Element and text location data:

## begin

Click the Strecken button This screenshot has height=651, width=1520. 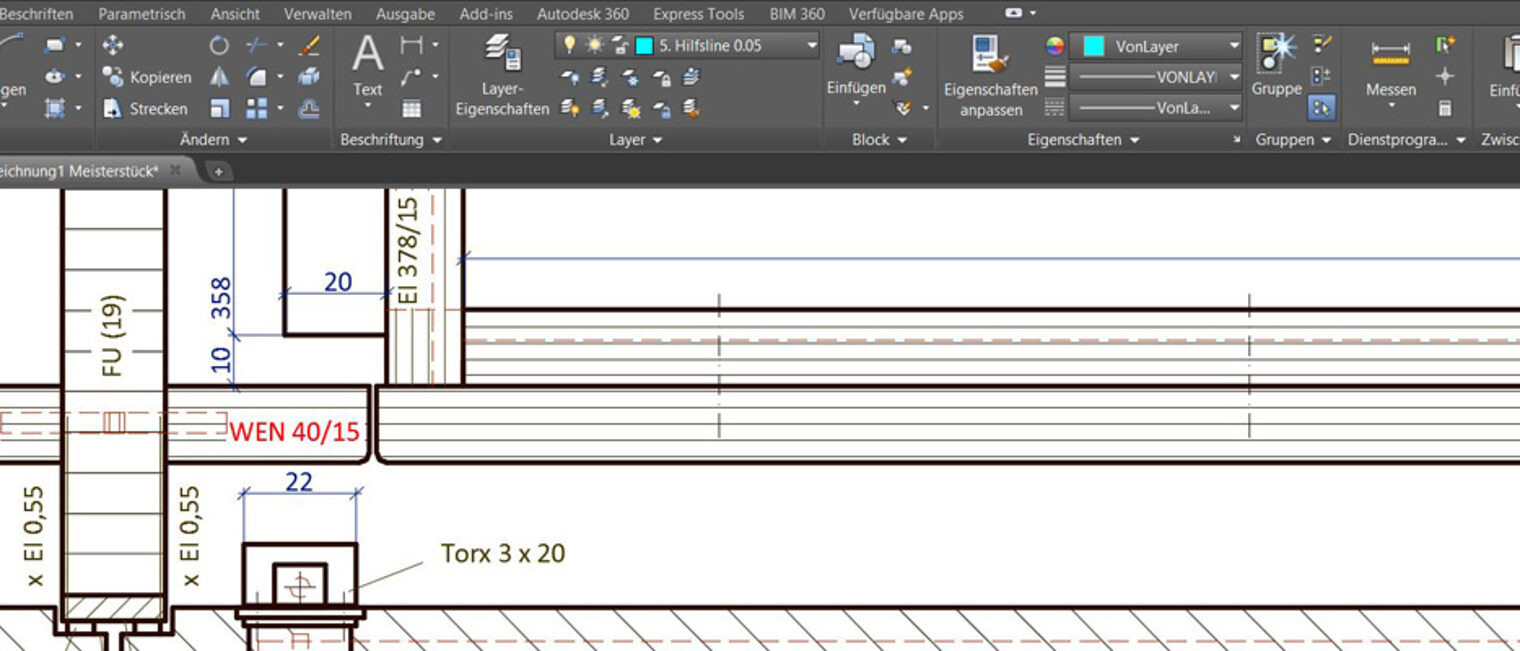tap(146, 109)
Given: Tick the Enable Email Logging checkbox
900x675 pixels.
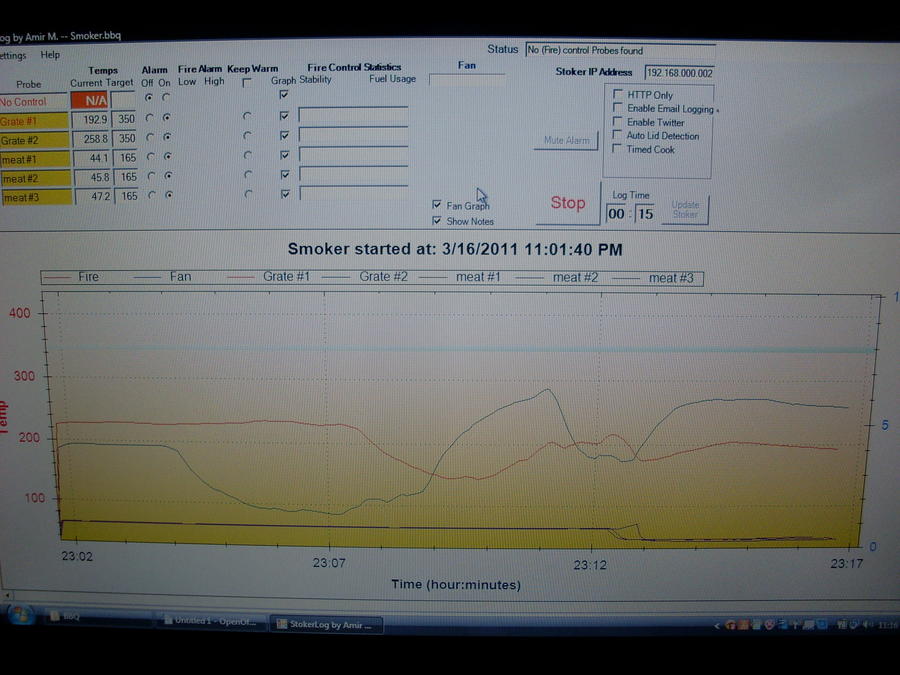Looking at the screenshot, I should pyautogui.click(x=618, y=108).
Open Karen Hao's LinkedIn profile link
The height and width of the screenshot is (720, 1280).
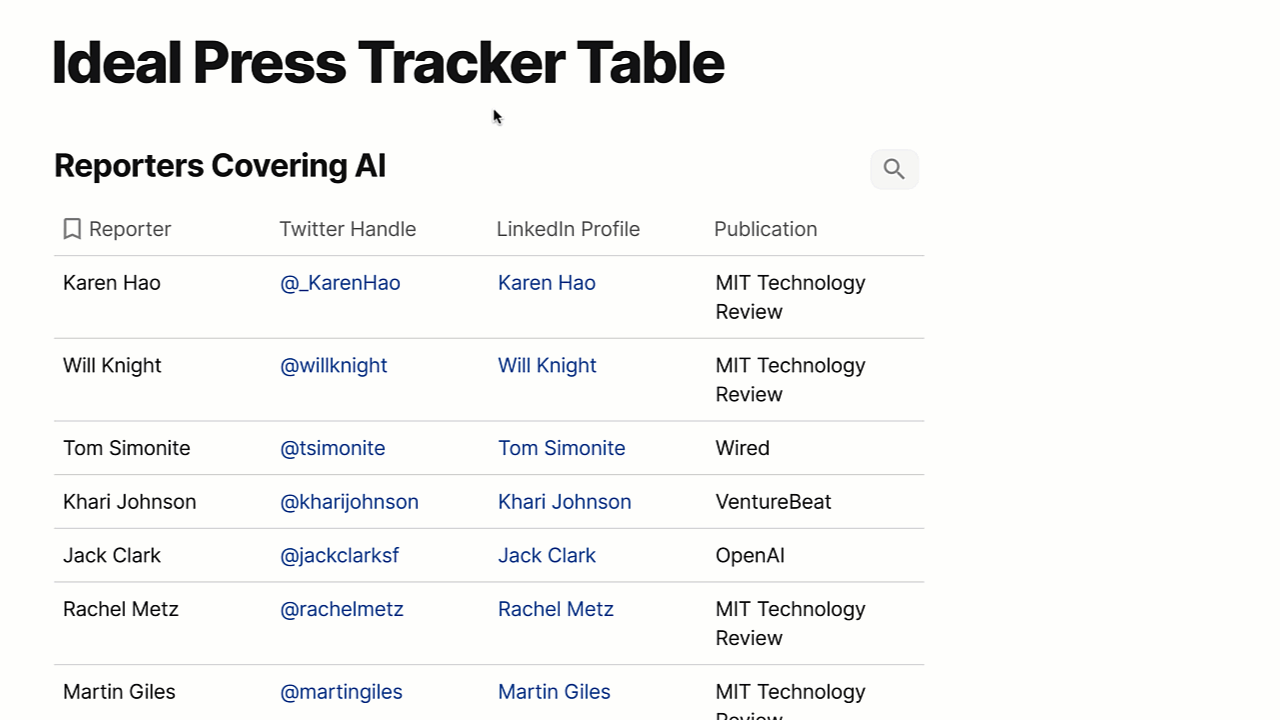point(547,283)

## end

#### [Short task]
Render the items from the line containing "Given: Tick the Enable Email Logging checkbox" through the end as a JSON list of strings, one string per line, with blank lines skipped and the pictures left out.

#### [Solution for this problem]
[
  "Given: Tick the Enable Email Logging checkbox",
  "900x675 pixels.",
  "Looking at the screenshot, I should pyautogui.click(x=618, y=108).",
  "Open Karen Hao's LinkedIn profile link",
  "The height and width of the screenshot is (720, 1280).",
  "point(547,283)"
]